I had chosen the “Aggressive Portfolio” instead of the recommended “Conservative Portfolio.” The reason was that I was adviced long ago that my Social Security and Pension was my bond fund.
Purpose of this post is to backtest the Acorns investment style in a reproducible way reasonably. I will admit that the backtest is flawed and oversimplified. Acorns rebalances every time you add money Acorns. Also, Acorns does a full rebalance every quarter. I will not capture tax implications. The starting date will be from January 1st, 2011 till the time of this post. The reason is that the first data for VOO is September 2010. I hope that this will have value for you.
- Large Company - VOO
- Small Company - VB
- Developed Market - VEA
- Emerging Market - VWO
- Real Estate - VNQ
- Corporate Bond - LQD
- Government Bond - SHY
- Spiders - SPY benchmark.
- ^IRX - 13 WEEK TREASURY BILL as risk free rate
First lets get the data…
library(quantmod)
library(tseries)
library(PerformanceAnalytics)
library(xts)
library(xtable)
library(lubridate)
spy <-get.hist.quote(instrument="spy",start="2011-01-01",end="2020-01-01",quote="AdjClose",compression="d")

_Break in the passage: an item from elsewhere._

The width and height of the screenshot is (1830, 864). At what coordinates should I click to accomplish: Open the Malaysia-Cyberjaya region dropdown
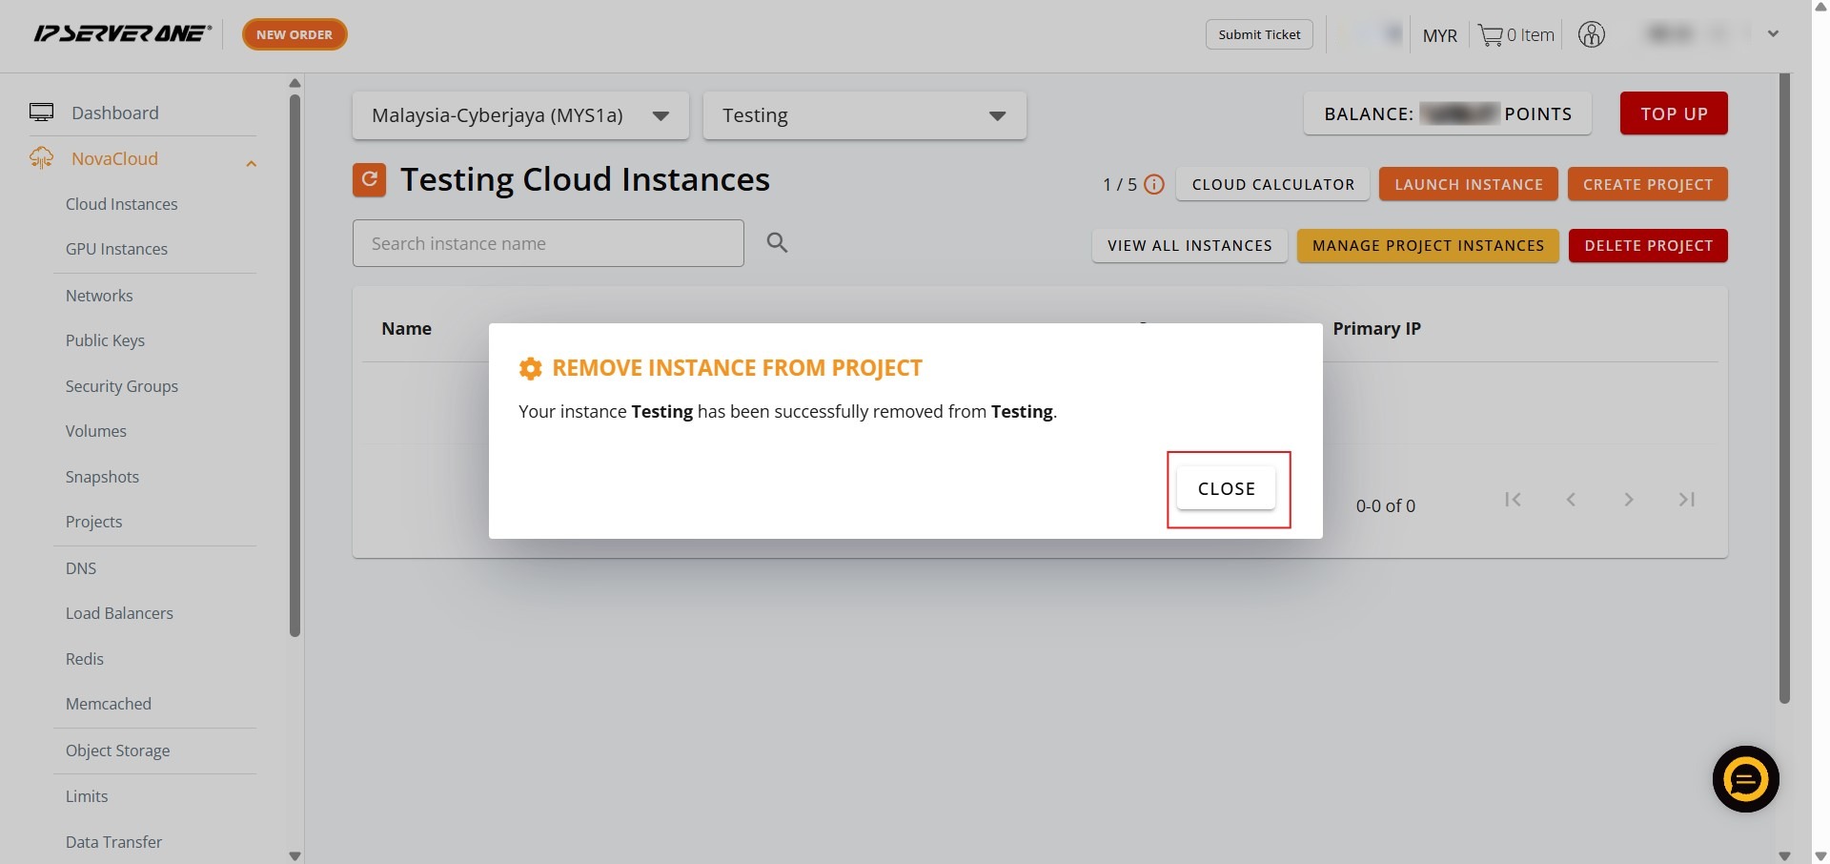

voo <-get.hist.quote(instrument="voo",start="2011-01-01",end="2020-01-01",quote="AdjClose",compression="d")
vb <-get.hist.quote(instrument="vb",start="2011-01-01",end="2020-01-01",quote="AdjClose",compression="d")
vea <-get.hist.quote(instrument="vea",start="2011-01-01",end="2020-01-01",quote="AdjClose",compression="d")
vwo <-get.hist.quote(instrument="vwo",start="2011-01-01",end="2020-01-01",quote="AdjClose",compression="d")
vnq <-get.hist.quote(instrument="vnq",start="2011-01-01",end="2020-01-01",quote="AdjClose",compression="d")
lqd <-get.hist.quote(instrument="lqd",start="2011-01-01",end="2020-01-01",quote="AdjClose",compression="d")
shy <-get.hist.quote(instrument="shy",start="2011-01-01",end="2020-01-01",quote="AdjClose",compression="d")
tbill <- get.hist.quote(instrument="^irx",start="2011-01-01",end="2020-01-01",quote="AdjClose",compression="d")
Benchmarks
The SP500 tends to evaluate the market and market managers. I plan to use SPY since that is my benchmark. SPY is something that I can buy, and it is the litmus test to whether I put in work to manage my portfolio or buy SPY and forget about it.
Lastly only 20% of active managers beat it
Long-term, the numbers were not much better in other categories
like small-cap stocks or fixed income: “Over long-term horizons,
80 percent or more of active managers across all categories
underperformed their respective benchmarks,” the report concluded.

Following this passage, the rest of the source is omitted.